Typically running as an Independent in the general election is not something I’d recommend a liberal candidate do. It has the potential to hand the opposing party the nomination come November. However, if this election has proven anything- it’s that it is unlike previous contests. Clinton and Trump both have historically high unfavorability ratings, and Clinton’s indictment is still an ominous possibility. Top that with the surge of young voters and independents that have coalesced behind Sanders, and an independent run might not seem as impossible as before.
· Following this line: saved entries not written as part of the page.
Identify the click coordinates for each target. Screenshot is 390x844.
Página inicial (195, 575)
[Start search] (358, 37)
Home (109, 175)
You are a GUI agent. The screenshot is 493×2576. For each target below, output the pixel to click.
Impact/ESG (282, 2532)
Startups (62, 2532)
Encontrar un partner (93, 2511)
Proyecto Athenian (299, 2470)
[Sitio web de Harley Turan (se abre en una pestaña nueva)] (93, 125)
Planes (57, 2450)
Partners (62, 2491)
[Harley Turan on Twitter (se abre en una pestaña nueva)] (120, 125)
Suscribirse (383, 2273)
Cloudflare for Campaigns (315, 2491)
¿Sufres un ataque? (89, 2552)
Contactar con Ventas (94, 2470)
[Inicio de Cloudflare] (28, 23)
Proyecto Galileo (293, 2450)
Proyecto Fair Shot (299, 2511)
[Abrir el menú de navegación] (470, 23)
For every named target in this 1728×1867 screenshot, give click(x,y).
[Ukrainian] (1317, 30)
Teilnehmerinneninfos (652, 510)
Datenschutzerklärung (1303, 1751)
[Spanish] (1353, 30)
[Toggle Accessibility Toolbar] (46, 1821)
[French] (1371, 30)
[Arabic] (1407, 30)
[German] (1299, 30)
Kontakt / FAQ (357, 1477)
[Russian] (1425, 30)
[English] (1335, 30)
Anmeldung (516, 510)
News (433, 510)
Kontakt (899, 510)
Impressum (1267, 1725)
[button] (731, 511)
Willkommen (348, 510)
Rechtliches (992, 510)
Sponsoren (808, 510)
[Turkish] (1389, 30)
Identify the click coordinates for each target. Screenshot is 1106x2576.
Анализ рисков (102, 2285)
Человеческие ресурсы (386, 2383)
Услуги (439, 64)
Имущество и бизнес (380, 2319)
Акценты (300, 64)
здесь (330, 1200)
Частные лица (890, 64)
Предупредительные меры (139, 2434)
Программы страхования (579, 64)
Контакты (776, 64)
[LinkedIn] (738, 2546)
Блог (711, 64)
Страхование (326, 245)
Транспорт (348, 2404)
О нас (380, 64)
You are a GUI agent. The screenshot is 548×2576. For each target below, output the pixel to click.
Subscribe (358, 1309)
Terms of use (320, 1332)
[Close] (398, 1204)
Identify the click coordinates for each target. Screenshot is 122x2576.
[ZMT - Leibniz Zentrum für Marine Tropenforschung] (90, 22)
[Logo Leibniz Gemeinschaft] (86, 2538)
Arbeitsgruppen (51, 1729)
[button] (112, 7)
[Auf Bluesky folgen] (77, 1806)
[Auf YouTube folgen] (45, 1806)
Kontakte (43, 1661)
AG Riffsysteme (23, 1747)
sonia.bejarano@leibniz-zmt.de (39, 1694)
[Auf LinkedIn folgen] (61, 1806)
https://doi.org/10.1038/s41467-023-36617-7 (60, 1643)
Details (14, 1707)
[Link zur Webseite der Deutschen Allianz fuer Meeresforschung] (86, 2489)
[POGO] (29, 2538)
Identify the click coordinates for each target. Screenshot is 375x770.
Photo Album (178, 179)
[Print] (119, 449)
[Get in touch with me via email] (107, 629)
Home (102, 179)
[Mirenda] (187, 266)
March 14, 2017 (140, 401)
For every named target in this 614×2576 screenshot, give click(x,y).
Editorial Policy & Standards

This post doesn’t aim to count Sanders out yet; the contest isn’t over and Sanders has asserted that he will fight until the DNC this summer. I encourage supporters to continue voting for and working with the Sanders campaign. However, we should also be honest in acknowledging that Sanders has an incredibly narrow path to victory. I think that a Sanders vice presidency might help to sway Clinton on several issues, but I’m not entirely sure that she’d take Sanders as her VP pick (even if she should). As previously stated, with the potential of indictment looming overhead it may perhaps be safer for Sanders to run as an independent.
Even if Sanders were to lose the general election, if he does well enough, he would inevitably start a dialogue (in many ways he already has) about independents and the problems with a two-party structure. For now, the idea of Bernie as an independent candidate is far off, but it’s certainly something to think about if he can’t clinch the nomination come this summer.